--- SUPPLIED ENTRIES Enclosed Below ---
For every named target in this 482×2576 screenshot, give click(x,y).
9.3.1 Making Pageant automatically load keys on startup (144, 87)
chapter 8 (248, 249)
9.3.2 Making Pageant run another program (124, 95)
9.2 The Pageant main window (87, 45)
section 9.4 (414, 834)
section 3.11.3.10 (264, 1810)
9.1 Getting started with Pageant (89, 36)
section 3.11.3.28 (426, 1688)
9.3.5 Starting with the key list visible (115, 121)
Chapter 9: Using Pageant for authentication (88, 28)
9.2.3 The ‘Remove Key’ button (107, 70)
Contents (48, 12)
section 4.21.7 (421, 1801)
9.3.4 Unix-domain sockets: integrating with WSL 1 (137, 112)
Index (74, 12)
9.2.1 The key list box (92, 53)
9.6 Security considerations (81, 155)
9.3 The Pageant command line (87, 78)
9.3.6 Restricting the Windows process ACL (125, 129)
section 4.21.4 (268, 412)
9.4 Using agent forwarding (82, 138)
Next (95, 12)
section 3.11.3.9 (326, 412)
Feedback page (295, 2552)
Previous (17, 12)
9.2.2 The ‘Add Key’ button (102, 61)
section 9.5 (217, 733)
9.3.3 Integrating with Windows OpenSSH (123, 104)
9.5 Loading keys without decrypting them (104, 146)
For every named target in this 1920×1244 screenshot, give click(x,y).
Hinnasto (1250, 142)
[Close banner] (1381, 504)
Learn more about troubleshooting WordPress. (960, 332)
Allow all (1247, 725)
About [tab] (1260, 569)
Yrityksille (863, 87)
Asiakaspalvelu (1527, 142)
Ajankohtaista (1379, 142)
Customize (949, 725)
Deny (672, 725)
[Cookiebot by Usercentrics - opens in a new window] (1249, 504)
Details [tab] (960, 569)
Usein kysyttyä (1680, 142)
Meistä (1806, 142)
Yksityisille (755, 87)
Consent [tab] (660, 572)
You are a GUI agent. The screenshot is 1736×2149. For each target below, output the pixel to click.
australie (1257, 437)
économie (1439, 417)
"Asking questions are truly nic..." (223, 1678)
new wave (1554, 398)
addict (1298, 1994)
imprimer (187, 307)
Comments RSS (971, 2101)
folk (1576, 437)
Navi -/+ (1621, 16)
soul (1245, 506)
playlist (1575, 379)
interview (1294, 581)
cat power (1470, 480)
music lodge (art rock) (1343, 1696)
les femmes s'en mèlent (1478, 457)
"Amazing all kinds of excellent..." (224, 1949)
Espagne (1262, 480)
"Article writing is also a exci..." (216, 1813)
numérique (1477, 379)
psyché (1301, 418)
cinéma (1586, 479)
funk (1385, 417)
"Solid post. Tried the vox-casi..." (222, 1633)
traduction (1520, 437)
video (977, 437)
--- End of Enclosed SUPPLIED ENTRIES ---
Could you find each line in the entries that contains the string "click" and copy it?

> YOUR SOLUTION:
For every named target in this 482×2576 screenshot, give click(x,y).
For every named target in this 1920×1244 screenshot, give click(x,y).
You are a GUI agent. The screenshot is 1736×2149. For each target below, output the pixel to click.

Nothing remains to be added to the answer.